Thursday, June 7, 2012

Flaws Connected to Gifts and Creativity is Alive

So I was talking to someone about how I personalize things a lot. By personalizing, I mean, that I'll take someone's actions, whether they are directly interacting with me or not, and think that it somehow displays how they feel about me, and it's usually in a negative way. It's quite a horrible habit and I'm trying to stop it.

Anyways, I was telling someone about this, and she just laughed and said, "Wow Hannah. You ARE super creative. You begin to create these long elaborate stories and just go with it." I just laughed back and said, "Yeah, I love stories, and I tend to just do this all the time in my head." And then the conversation continued as we talked about personalization and such.

Then it hit me later: this person was able to take something that can essentially be seen as a HUGE flaw, and saw the good point in it: creativity. She saw that while it wasn't good for me to create all these assumptions in how I must be bothering people and such, she also saw that in it, laid a gift. Granted, I was using the gift to create horrid assumptions and play out fears, but it was still a gift.

So it made me wonder on how many of our "flaws" are intricately connected to our gifts or hint at our gifts in someway. One basic thing is that I'm a disorganized person for the most part. I've learned organization and it's helped me to handle mass amounts of information and other things, but it doesn't come to me naturally. However, I realized that this lack of organization also points to how I never really put things in categories, physically and mentally. I see a car hubcap and I don't think, "It is an automotive part that belongs on a car wheel," I think, "That could be on a car wheel, or a dinner plate, or a clock, or a frisbee, or a sweet decoration on my wall." I see something and don't put it in a category, but automatically begin thinking about all the other categories I could fit it into. This is why organization can give me a literal headache at times. I'm so used to thinking outside the box, that it's a struggle for me to figure out what box to put things into.
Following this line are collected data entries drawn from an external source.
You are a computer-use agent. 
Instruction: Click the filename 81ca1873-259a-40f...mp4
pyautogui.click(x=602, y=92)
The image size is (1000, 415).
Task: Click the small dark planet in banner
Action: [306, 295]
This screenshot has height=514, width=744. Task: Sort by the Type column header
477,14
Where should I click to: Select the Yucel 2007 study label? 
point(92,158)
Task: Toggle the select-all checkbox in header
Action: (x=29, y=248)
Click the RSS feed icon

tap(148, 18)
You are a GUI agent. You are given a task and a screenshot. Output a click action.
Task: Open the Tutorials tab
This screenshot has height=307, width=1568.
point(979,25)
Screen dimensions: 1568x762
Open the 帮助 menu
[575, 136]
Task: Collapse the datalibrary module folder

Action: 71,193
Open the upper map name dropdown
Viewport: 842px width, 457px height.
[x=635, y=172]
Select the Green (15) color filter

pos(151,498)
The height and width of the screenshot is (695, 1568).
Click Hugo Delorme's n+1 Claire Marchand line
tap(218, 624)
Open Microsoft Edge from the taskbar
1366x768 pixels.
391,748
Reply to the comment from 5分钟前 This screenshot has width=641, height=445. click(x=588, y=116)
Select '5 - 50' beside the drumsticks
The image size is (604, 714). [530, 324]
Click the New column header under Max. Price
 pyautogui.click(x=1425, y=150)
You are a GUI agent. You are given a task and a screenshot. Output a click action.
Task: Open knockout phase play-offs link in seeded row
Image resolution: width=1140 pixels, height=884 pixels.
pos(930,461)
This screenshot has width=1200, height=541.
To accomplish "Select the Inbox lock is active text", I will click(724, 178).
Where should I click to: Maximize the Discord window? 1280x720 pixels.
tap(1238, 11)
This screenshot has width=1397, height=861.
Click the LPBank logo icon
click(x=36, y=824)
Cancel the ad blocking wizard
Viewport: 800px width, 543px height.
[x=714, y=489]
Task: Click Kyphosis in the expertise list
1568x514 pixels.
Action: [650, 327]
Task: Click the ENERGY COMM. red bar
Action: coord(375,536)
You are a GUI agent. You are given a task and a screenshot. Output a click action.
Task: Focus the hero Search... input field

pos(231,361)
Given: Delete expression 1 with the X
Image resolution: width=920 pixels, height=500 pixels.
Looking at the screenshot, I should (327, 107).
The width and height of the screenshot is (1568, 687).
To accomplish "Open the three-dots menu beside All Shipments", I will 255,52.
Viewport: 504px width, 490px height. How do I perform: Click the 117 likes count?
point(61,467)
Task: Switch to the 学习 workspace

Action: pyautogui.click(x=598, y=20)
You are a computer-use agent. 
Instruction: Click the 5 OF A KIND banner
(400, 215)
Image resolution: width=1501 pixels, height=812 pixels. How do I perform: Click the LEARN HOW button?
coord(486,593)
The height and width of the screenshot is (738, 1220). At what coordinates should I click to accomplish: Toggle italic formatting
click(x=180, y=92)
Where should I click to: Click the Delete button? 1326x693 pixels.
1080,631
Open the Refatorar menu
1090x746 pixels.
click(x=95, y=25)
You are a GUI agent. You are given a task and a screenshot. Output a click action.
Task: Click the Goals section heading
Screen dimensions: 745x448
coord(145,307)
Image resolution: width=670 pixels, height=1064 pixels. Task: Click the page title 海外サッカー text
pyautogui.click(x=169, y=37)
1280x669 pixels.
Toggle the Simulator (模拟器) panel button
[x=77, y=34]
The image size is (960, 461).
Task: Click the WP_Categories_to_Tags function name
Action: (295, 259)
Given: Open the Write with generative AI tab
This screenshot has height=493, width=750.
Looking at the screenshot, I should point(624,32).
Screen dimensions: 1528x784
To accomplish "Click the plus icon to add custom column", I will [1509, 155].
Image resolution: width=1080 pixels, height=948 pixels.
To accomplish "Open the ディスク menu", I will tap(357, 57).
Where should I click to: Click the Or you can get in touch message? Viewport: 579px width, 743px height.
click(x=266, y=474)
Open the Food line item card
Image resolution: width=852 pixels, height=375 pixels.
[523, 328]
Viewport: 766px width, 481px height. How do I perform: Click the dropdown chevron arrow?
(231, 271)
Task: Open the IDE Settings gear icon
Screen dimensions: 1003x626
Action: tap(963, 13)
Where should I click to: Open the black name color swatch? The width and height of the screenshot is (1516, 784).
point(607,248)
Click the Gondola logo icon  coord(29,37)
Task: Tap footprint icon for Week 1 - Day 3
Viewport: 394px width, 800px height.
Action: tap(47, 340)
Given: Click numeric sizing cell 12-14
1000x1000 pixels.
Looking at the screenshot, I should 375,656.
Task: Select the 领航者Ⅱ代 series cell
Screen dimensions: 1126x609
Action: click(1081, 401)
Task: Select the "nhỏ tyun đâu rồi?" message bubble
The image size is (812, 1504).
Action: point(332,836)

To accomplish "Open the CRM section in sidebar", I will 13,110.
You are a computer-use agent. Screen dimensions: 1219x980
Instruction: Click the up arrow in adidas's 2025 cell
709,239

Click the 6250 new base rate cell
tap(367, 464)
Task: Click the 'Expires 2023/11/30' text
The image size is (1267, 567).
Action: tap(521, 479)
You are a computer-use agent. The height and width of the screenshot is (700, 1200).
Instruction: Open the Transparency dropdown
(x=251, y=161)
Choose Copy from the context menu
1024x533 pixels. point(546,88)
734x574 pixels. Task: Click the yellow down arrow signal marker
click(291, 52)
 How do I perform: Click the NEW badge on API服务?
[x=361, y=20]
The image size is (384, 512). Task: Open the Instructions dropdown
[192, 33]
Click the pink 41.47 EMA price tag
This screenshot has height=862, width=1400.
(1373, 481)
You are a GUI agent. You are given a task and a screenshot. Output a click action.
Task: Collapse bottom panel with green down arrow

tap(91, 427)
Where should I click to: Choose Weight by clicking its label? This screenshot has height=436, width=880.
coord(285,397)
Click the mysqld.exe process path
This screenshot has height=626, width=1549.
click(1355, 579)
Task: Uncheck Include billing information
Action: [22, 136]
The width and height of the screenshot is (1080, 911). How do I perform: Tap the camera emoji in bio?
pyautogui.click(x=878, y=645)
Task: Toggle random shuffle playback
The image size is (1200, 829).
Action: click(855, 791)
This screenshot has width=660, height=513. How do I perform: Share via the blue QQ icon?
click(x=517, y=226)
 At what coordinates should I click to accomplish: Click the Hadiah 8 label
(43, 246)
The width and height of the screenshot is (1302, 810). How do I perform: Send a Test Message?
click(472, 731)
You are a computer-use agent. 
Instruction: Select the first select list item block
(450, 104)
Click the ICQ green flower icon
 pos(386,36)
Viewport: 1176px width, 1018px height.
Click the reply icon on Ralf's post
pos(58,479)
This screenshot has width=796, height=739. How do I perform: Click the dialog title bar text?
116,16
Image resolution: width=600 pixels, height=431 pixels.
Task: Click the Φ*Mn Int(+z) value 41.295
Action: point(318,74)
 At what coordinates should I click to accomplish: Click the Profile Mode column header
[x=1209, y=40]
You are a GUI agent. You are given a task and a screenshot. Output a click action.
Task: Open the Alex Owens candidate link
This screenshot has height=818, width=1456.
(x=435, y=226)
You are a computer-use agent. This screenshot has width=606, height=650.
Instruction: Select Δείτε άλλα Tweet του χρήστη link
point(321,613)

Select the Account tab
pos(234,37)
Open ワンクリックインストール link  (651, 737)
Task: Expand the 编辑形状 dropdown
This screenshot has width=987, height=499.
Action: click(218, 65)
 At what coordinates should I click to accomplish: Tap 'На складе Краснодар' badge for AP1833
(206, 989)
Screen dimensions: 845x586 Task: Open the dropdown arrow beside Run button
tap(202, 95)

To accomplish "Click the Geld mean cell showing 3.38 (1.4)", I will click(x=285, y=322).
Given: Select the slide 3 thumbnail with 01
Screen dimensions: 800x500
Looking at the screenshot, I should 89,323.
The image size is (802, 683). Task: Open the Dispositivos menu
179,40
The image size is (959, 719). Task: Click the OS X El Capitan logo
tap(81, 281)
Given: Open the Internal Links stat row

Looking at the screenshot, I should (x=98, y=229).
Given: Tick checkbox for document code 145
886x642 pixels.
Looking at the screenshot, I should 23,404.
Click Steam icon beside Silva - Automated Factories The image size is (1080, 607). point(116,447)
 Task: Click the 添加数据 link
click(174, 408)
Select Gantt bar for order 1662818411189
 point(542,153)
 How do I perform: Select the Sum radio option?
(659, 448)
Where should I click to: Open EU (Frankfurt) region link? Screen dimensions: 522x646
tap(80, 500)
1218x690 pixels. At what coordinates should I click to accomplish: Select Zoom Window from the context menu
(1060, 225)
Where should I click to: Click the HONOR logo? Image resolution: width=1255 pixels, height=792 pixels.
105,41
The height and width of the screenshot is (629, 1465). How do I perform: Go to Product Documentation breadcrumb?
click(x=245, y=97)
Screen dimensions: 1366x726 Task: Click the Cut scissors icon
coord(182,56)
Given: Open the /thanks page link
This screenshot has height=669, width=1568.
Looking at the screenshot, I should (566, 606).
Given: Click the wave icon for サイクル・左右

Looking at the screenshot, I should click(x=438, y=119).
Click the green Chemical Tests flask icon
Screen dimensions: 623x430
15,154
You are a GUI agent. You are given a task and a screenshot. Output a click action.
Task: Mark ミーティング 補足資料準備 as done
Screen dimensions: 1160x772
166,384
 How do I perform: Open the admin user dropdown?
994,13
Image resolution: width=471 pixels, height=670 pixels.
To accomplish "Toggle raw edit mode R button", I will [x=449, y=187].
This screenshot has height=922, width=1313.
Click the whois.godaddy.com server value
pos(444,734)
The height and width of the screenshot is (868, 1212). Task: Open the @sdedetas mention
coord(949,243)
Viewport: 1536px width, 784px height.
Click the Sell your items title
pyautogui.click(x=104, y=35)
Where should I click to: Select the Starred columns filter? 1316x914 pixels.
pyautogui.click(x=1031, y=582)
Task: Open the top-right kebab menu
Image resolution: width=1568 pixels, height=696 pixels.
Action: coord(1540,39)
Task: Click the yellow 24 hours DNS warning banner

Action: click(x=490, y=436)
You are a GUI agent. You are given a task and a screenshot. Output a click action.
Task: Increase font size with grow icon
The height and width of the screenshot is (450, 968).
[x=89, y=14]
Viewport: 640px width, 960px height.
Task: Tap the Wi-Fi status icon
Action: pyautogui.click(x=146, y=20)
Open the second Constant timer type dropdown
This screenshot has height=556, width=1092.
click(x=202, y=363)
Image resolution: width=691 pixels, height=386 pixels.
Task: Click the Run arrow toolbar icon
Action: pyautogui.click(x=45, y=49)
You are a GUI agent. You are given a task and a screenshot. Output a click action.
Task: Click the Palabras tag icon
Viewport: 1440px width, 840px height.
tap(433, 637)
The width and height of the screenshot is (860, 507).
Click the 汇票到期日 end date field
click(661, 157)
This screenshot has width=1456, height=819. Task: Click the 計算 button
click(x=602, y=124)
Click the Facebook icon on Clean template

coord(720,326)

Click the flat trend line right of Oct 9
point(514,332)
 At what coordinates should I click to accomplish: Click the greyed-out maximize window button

This comment also hit home because I do struggle with what it means to be creative and wonder if I'm creative or original or not. Being creative and original can be very hard in today's society. So much information gets passed out there and around, that it's hard to not just want to copy others. And even if we don't originally copy someone, many times, we find out that someone else did the exact same thing we did.

But as I've entered more into the art world, I see that many artists do look at other art for inspiration. We copy each other all the time. But what ends up happening is that an artist looks for art for inspiration or for a technique, takes it, and then adds his or her own twist to it. Or takes parts from other artists and creates a whole new thing. This is still being creative. You're breaking down other original ideas, and creating something new with them. Creativity isn't dead. It is being reborn each and everyday.

So summary:
-Whatever "flaws" you think you may, also point to gifts that you really do have; Start figuring those out and try using those gifts for good too.
-Being creative doesn't mean you have to 100% original; just create something that wasn't there before. Learn skills and techniques, and then BAM, let your creativity soar. Have fun!